Au-dehors, le vent s'était levé. Le ciel était gris foncé, mais il n'y avait aucune pluie. Les cheveux de Delphine s'agitaient devant son visage.
Le sable dont je suis faite sèche à vue d'œil. La première bourrasque va me disperser.
Henri garda le silence jusqu'à sa voiture.
— Je te suis ? demanda Delphine.
Il se tourna vers elle et l'embrassa. Elle se serra contre lui. Ses lèvres étaient d'une infinie douceur. Delphine sentit enfin la pesanteur l'abandonner quelque peu.
— Je peux te poser une question, Delphine ?
— Tu veux savoir si je ronfle ? De quel côté du lit je dors ?
— Est-ce que je peux te poser une question ?
Delphine prit le temps de le regarder, tenta d'anticiper sa question. Rien de grave dans son regard. Elle crut même deviner un vague sourire au coin de ses lèvres.
— Oui, tu peux.
— Tu te souviens de votre première fois, avec Marc ?
Delphine s'entendit répondre avant même d'avoir vraiment compris.
— Oui, comme si c'était hier...
— Tu pourrais m'en citer la date ? Le lieu ?
— … Oui... où veux-tu en venir ?
Le sourire d'Henri s'élargit quelque peu.
— Dis-moi sincèrement, Delphine, y a-t-il une seule chance que tu te souviennes de notre première fois ?
Elle fronça les sourcils. Henri ne lui laissa pas le temps de répondre :
— Comprends-moi bien. Je ne reviendrai pas sur ce que je t'ai promis. Si tu m'accompagnes, je veux que tu le fasses en pleine connaissance de cause.
Les yeux noirs de Delphine se durcirent :
— Tu n'es pas amusant du tout. Pourquoi m'as-tu embrassée ?
— Parce que j'en avais envie.
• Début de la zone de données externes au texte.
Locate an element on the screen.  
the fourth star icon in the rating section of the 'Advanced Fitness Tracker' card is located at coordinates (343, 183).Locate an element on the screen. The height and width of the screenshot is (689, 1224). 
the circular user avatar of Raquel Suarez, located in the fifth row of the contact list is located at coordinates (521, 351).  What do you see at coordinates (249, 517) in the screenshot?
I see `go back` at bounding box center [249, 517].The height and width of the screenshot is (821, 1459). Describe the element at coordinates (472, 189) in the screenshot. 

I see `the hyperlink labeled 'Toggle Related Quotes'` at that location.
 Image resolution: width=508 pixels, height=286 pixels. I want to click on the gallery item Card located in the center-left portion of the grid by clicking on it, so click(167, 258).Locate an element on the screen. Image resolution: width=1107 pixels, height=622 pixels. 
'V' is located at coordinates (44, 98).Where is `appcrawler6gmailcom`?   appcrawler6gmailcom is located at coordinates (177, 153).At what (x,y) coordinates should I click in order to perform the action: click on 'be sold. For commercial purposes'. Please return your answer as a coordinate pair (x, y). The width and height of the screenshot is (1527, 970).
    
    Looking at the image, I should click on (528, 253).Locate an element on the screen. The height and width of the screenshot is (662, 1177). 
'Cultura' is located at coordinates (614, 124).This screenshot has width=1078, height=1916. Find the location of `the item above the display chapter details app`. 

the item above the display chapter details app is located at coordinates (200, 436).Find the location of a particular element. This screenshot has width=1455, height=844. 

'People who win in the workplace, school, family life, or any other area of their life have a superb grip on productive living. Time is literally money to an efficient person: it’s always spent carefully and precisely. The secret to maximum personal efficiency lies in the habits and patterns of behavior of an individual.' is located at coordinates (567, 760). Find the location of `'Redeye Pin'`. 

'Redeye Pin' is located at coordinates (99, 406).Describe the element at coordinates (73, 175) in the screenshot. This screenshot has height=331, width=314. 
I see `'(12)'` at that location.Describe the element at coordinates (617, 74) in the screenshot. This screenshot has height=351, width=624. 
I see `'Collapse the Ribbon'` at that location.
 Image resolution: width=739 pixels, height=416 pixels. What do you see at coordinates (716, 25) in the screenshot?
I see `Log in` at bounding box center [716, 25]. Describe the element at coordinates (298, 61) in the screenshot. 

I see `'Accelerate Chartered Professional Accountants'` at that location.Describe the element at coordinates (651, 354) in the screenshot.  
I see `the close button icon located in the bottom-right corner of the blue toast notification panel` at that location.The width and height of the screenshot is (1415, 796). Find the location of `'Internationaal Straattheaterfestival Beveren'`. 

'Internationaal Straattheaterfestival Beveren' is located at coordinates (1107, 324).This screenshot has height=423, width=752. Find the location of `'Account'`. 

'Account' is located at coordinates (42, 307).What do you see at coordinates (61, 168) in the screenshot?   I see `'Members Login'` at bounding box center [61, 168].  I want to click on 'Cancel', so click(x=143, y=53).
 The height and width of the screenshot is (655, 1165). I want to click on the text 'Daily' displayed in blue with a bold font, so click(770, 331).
Parce que tu es une très jolie femme, et que, comme toi, j'ai envie de prendre une revanche sur cette nuit de merde.
Delphine ne savait plus que dire.
— Je t'aide un peu ? demanda-t-il.
— ...Pardon ?
— Je t'aide à prendre une décision ? Je te dis ce que j'en pense ?
Sur le visage de Delphine vint se peindre un petit « oui » discret.
— Je pense que s'il y a la moindre chance que Marc soit là à ton retour, tu ne devrais pas la manquer.
— Donc tu ne veux pas de ma compagnie.
— Si, mais tu l'as dit toi-même, Delphine : ce n'est pas ta nuit.
— Et alors ?
— Alors tu peux m'appeler après ton explication avec Marc, si tu te retrouves toute seule.
— Et si Marc n'est pas là quand je rentre ?
— S'il n'est pas là, c'est un enfoiré.